One in four employees that made a mistake resulting in compromising their company's cybersecurity posture lost their job last year, according to a new report from Tessian. The results showed that even the smallest errors are dangerous for an enterprise’s security as well as the job security of its workers. 

The report found that U.S. employees sent four emails to the wrong person each month. In the first nine months of 2021, the number of breaches reported to the United Kingdom’s Information Commissioner’s Office caused by data being sent to the wrong person through email increased 32% compared to the same period in 2020. 

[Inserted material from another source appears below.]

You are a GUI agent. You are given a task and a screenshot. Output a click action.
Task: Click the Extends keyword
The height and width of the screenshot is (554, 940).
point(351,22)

Tessian found that of the employees who reported sending an email to the wrong person, nearly one-third of them indicated their business lost a client or customer because of the error. Half of those who reported making these mistakes said they did so because they felt pressure to send an email quickly.

Older employees were more likely to fall for scams, the Tessian report found. It noted that one-third of respondents over the age of 55 fell for phishing attacks over SMS – or smishing – in contrast to 24% of 18-to 24-year-olds.

Despite the number of employees who fell for phishing attacks only increasing by 1% in the last year, workers were still more likely to fall for more advanced phishing attacks than they were in 2020. Tessian also noted successful smishing attacks outnumbered scam attempts through email.

In addition, half of employees who fell victim to phishing emails said they responded because the attacker impersonated a senior executive at the company. By contrast, Tessian found the success rate of email scams impersonating well-known brands dropped – echoing the FBI’s recent report that business email compromise/email account compromise (BEC/EAC) was the top crime of the year. 

As a response to the increase in security incidents, businesses are taking tougher action on employees all the way up the chain of command. 

“We have seen some very high profile CISOs find themselves in hot water as of late,” said Ron Layton, VP of cyber fusion and asset protection at Sallie Mae Bank, during a recent panel discussion. “There are a number of notable cases that if you do a little research, you can find out that individuals have been held to account for these kinds of things.”

Although, stricter consequences for security breaches might be having an adverse effect on overall transparency within organizations. Tessian’s report found that 21% of employees are not reporting their mistakes, compared to 16% in 2020. 

The shift to hybrid and remote work is another factor. In a separate report, security vendor Code42 found that 55% of companies said their biggest concern following the pandemic is employees becoming lax in their cybersecurity practice.

“We know that the majority of security incidents begin with people’s mistakes. For IT and security teams to be successful, they need visibility into the human layer of an organization so they can understand why mistakes are happening and proactively put measures in place to prevent them from turning into serious security incidents,” Tessian CISO Josh Yavor said in his firm’s report.

Tessian’s report added that compared to 2020, more employees chalked their mistakes up to fatigue and distraction in the last year.

“When distracted and fatigued, people’s cognitive loads become overwhelmed and that’s when mistakes happen,” said Jeff Hancock, a professor at Stanford University and contributor to the Tessian report. “Businesses need to understand how factors like stress can impact people’s cybersecurity behaviors and take steps to support employees so that they can work productively and securely.”